Despite the Central Government and the Indian National Highway (NHAI), they take corrective measures such as the Technical Commission investigation and the Black List of the Supplier, the KNR Constructions Ltd., concerns about the quality of the building and access to the development of the state infrastructure.
According to a senior geotechnical engineering consultant Jayakrishnan Menon, it seems that the 200 -meter collapse is a classic case of bearing capacity failure, where the soil under the waterfront could support weight, leading to structural failure.
“It may look like another landslide for an untrained eye, but for engineers it is a textbook case of failure of acceptable capacity – a type of failure where the Earth simply cannot handle the weight it has on it,” said Menon.
Veteran engineer and metroman E. Sreedharan responded quickly to collapse as an engineering failure. He said that the viaduct method should be used in such a low -laid area.

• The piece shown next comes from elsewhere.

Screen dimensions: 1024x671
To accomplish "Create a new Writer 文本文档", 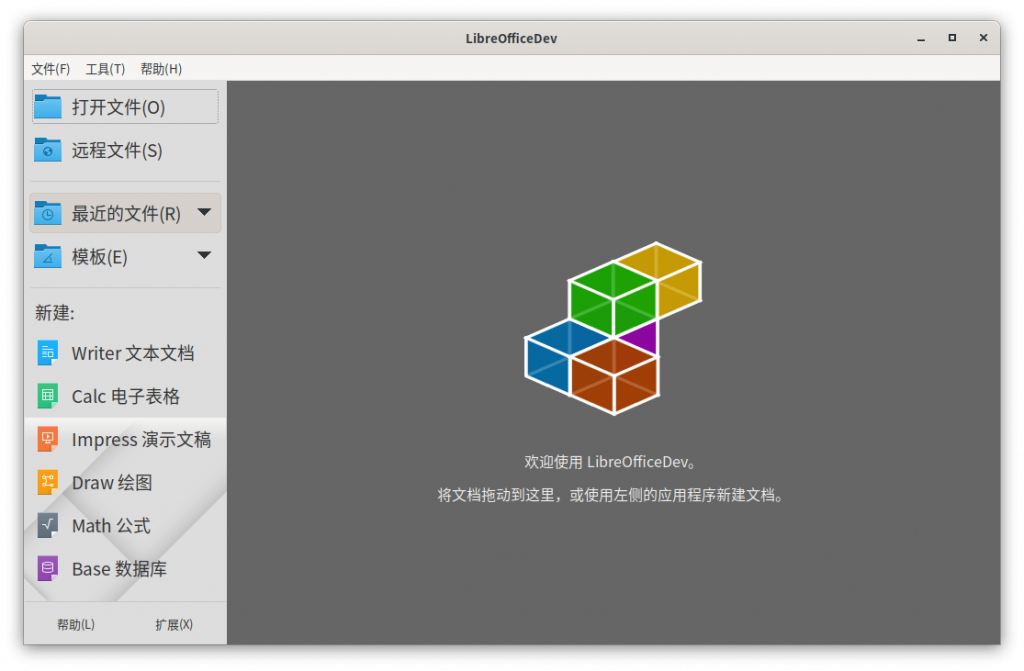I will pyautogui.click(x=133, y=353).
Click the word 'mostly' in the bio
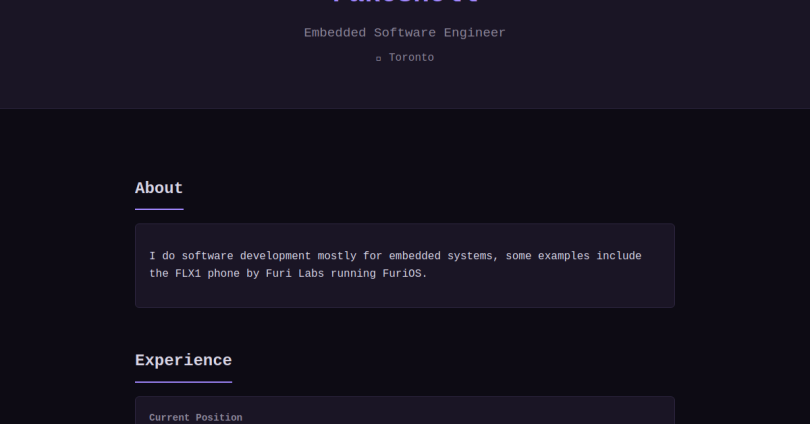The width and height of the screenshot is (810, 424). 342,256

According to Mr. Menon, it was not just a fault of construction, but rather engineering failure. “It is so clear from the photos that they could be used in building engineering textbooks to explain this type of failure,” he said.
More than eight -meter waterfronts were constructed on the soft soil of agricultural soil, which is susceptible to weakness. The weight of the waterfront exceeded the soil capacity, which caused it to join and failed. “Weight was more than five times what the soil could safely manage,” said Mr. Menon.
According to him, the collapse was prevented. Proper land testing in the planning phase would identify weak clay layers, which would allow redesign or other safety measures to avoid potential collapse. “The soil investigation seems to have been insufficient or incomplete, or the results were ignored or misinterpreted,” he said.
Mr. Menon said that infrastructure projects in Kerala were often plagued by inconsistent application of scientific engineering procedures, including the use of the same methods of soil investigation for roads and buildings despite their different requirements and neglecting long -term effects as land settlement.
Mr. Menon said that outdated methods of investigation and proposal were still used and relied on prerequisites rather than on data -based proposals and on site.
He said that the Koriyad incident should stimulate a nationwide review of similar sections with high high -rise road assessment of thorough geotechnical risks. According to him, the emphasis should be strongly engaged in the extraction of technical lessons and solutions from this failure than to assign guilt.